BRIEF DESCRIPTION OF THE DRAWINGS
[0011] FIG. 1 is a sectional view showing a light emitting device
according to the first embodiment;
[0012] FIG. 2 is a sectional view showing a light emitting device
according to the second embodiment;
[0013] FIGS. 3 and 4 are views showing a first buffer layer formed
on a growth substrate of a light emitting device according to the
first embodiment;
[0014] FIG. 5 is a view showing laser irradiation regions onto
which laser beams are irradiated when a light emitting structure
layer is separated from a growth substrate through a laser liftoff
scheme;
[0015] FIGS. 6 to 8 are sectional views showing a method of
manufacturing a light emitting device according to the
embodiment;
[0016] FIG. 9 is a sectional view showing a light emitting device
package including a light emitting device according to the
embodiment;
[0017] FIG. 10 is an exploded perspective view showing a backlight
unit including a light emitting device or a light emitting device
package according to the embodiment; and
[0018] FIG. 11 is a perspective view showing a lighting unit
including a light emitting device or a light emitting device
package according to the embodiment.
DETAILED DESCRIPTION OF THE EMBODIMENTS
[0019] In the description of the embodiments, it will be understood
that, when a layer (or film), a region, a pattern, or a structure
is referred to as being "on" or "under" another substrate, another
layer (or film), another region, another pad, or another pattern,
it can be "directly" or "indirectly" on the other substrate, layer
(or film), region, pad, or pattern, or one or more intervening
layers may also be present. Such a position of the layer has been
described with reference to the drawings.
[0020] The thickness and size of each layer shown in the drawings
may be exaggerated, omitted or schematically drawn for the purpose
of convenience or clarity. In addition, the size of elements does
not utterly reflect an actual size.
[0021] Hereinafter, a light emitting device and a method of
manufacturing the same according to the embodiments will be
described in detail with reference to accompanying drawings.

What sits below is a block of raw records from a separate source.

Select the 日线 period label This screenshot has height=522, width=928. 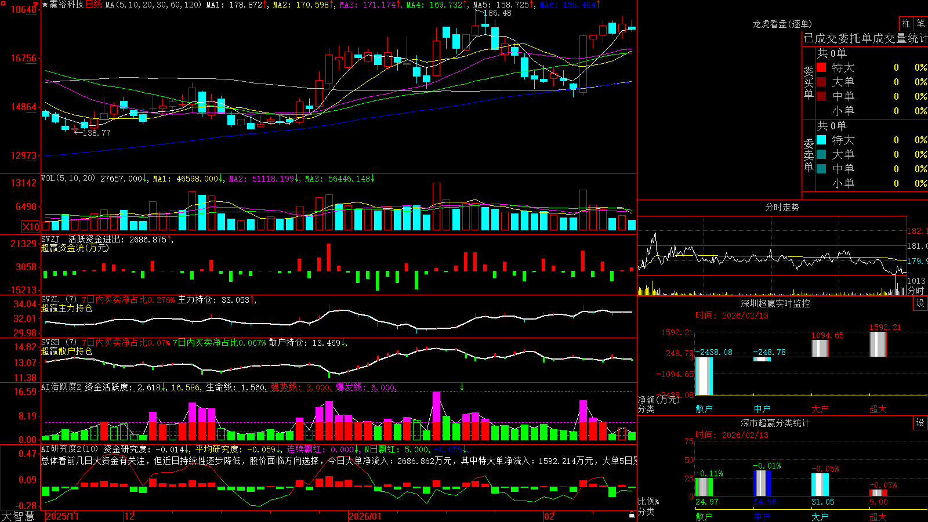(94, 5)
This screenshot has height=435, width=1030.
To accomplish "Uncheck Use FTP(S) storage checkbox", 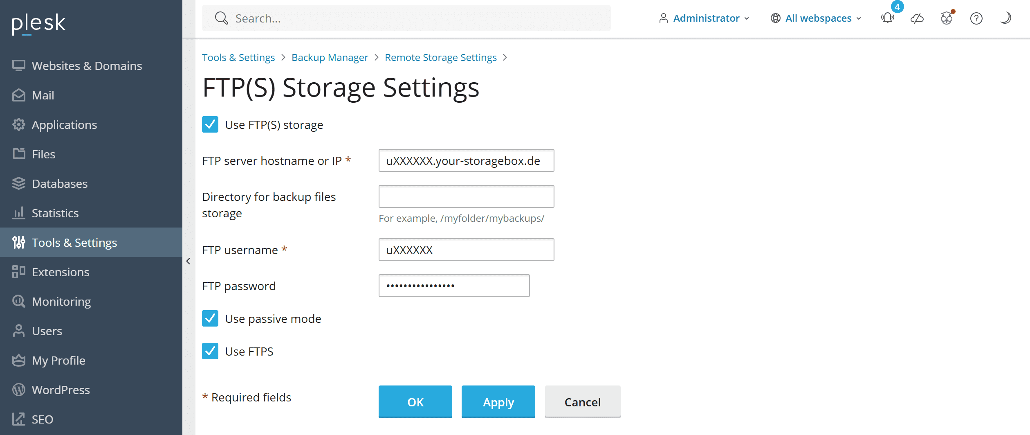I will tap(210, 125).
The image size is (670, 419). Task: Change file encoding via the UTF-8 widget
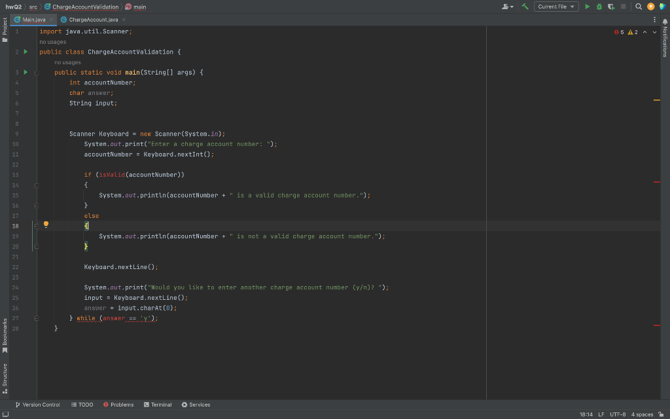coord(618,414)
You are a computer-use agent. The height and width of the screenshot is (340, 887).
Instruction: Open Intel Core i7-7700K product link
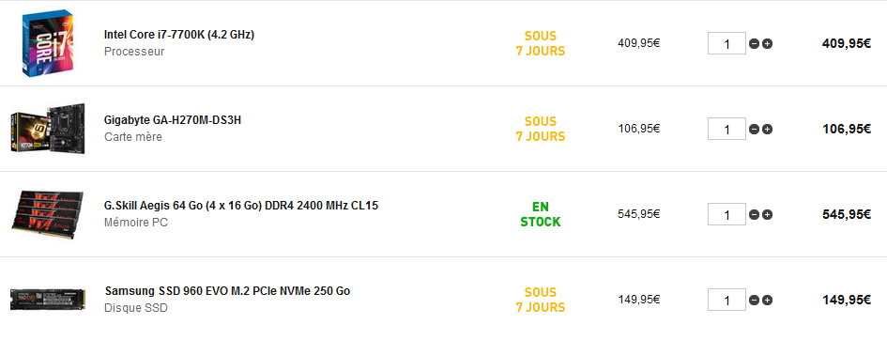[179, 35]
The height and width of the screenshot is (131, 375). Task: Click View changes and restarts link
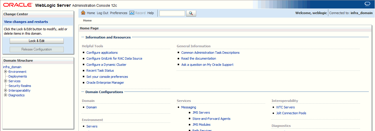click(x=26, y=22)
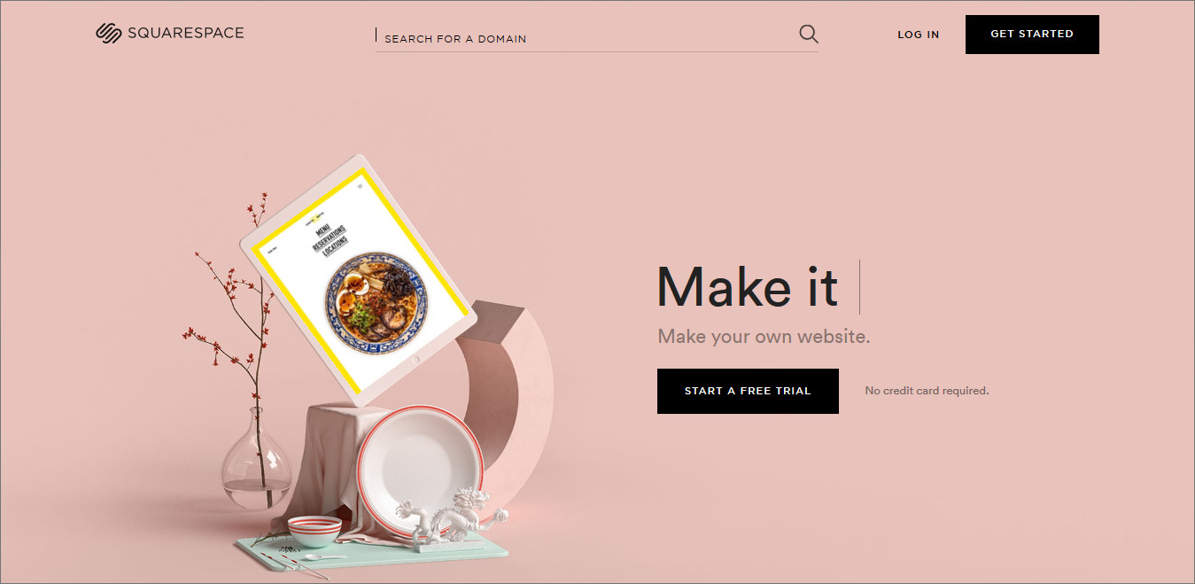
Task: Click the START A FREE TRIAL button
Action: [x=748, y=391]
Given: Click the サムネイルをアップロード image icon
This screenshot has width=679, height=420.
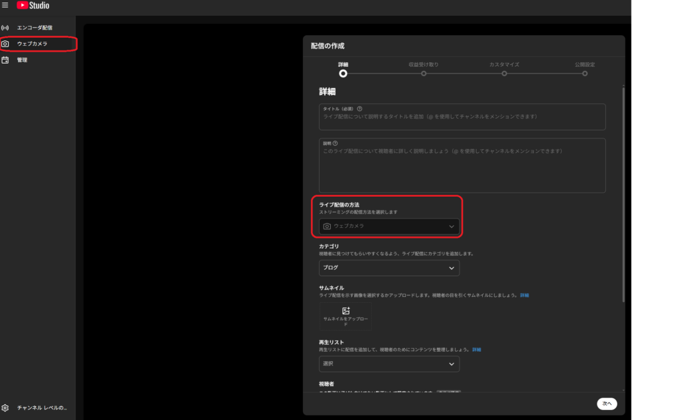Looking at the screenshot, I should [x=345, y=311].
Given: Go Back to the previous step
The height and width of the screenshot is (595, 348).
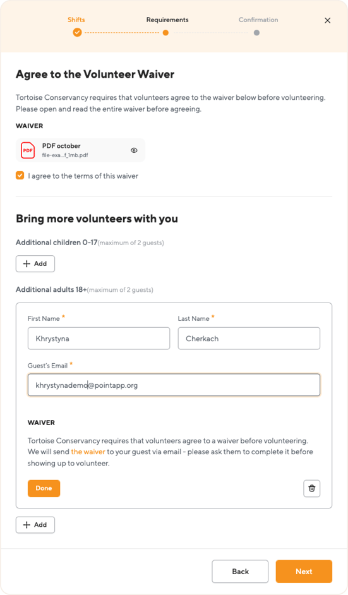Looking at the screenshot, I should pyautogui.click(x=240, y=572).
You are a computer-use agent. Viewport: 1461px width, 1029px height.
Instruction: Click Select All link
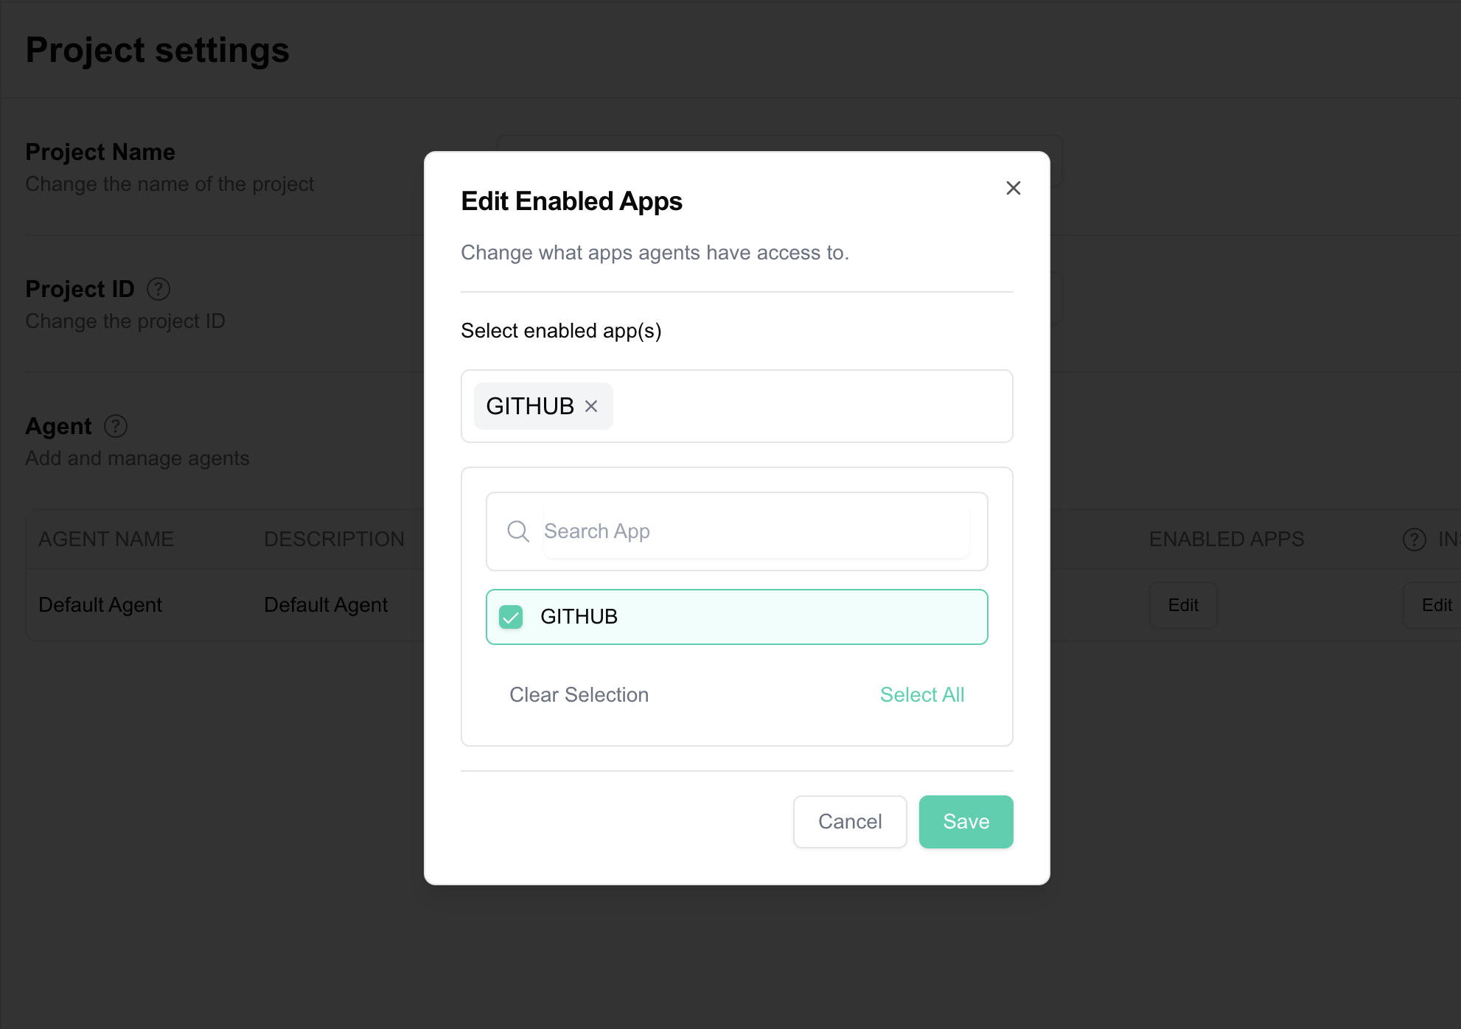pyautogui.click(x=922, y=695)
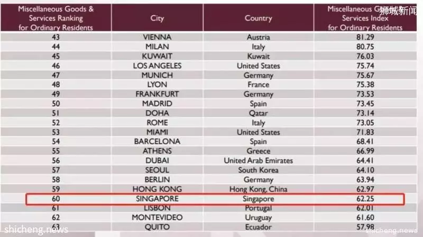The image size is (423, 237).
Task: Click index value 73.14 for Doha
Action: (365, 113)
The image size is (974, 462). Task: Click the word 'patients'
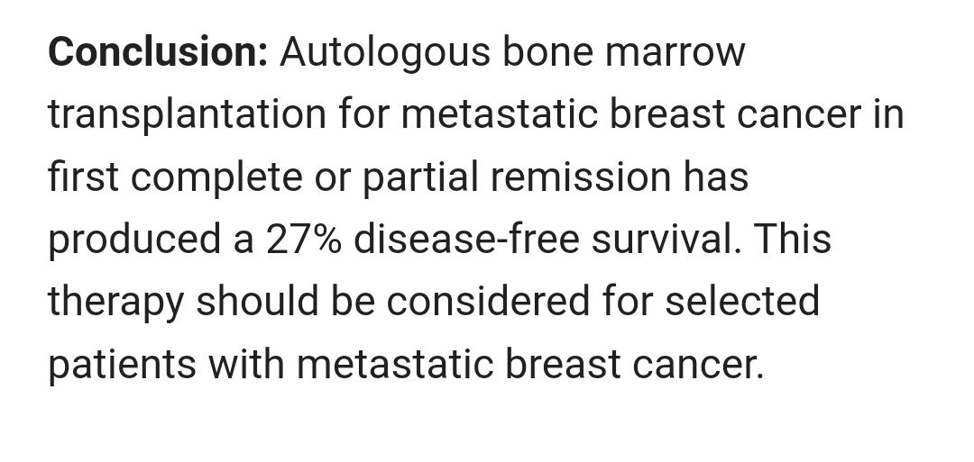pyautogui.click(x=122, y=365)
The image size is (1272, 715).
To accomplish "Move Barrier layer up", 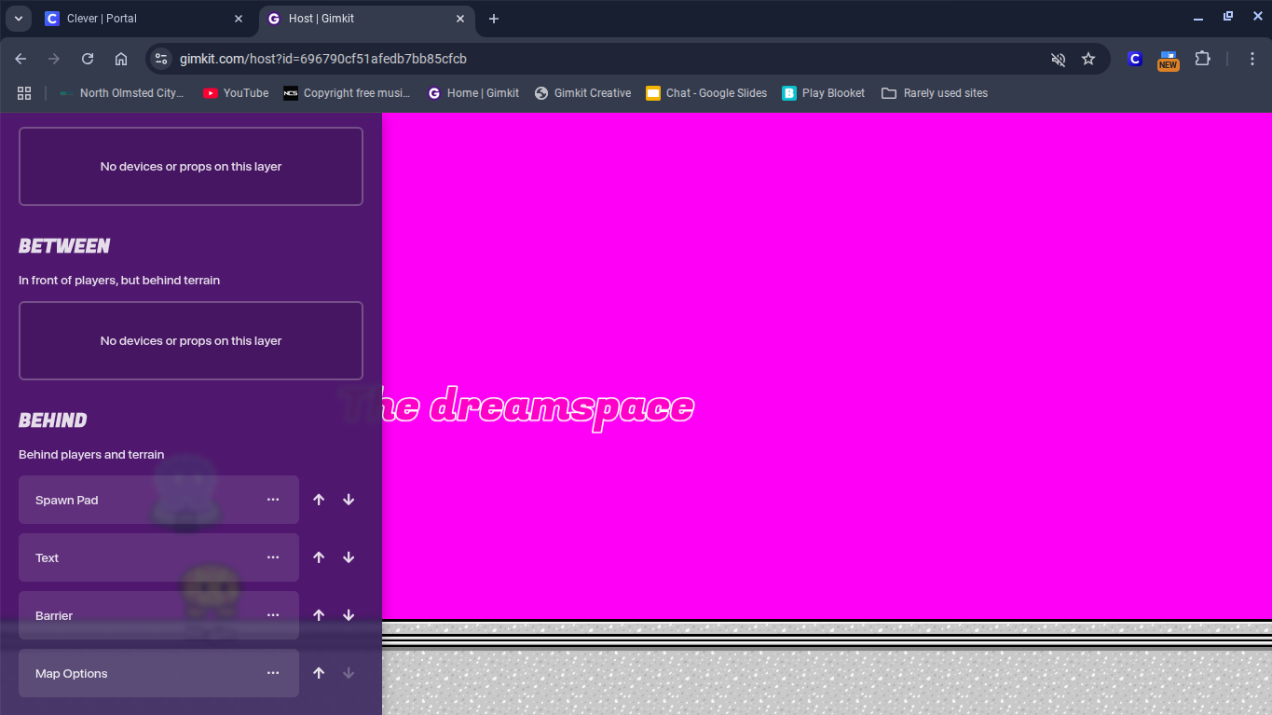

[0022] FIG. 1 is a sectional view showing a light emitting device
according to the first embodiment.
[0023] Referring to FIG. 1, the light emitting device according to
the first embodiment includes a growth substrate 10, a first buffer
layer 20 partially formed on the growth substrate 10, a first
conductive semiconductor layer 30 formed on the first buffer layer
20, an active layer 40 formed on the first conductive semiconductor
layer 30, and a second conductive semiconductor layer 50 formed on
the active layer 40.
[0024] The first conductive semiconductor layer 30, the active
layer 40, and the second conductive semiconductor layer 50
constitute a light emitting structure layer 60 which generates a
light as power is applied thereto.
[0025] For instance, the growth substrate 10 may include at least
one of Al.sub.2O.sub.3, SiC, GaAs, GaN, ZnO, Si, GaP, InP, and Ge,
but the embodiment is not limited thereto.
[0026] The first buffer layer 20 is partially formed on the growth
substrate 10 through the chemical vapor deposition, physical vapor
deposition or evaporation. For example, the first buffer layer 20
is partially formed on the growth substrate 10 through the
sputtering process. When viewed in a plan view, the first buffer
layer 20 may have a periodic pattern or a random pattern with a
thickness of about 0.1 nm.about.5.0 .mu.m. In addition, the first
buffer layer 20 may have a substantially planar top surface.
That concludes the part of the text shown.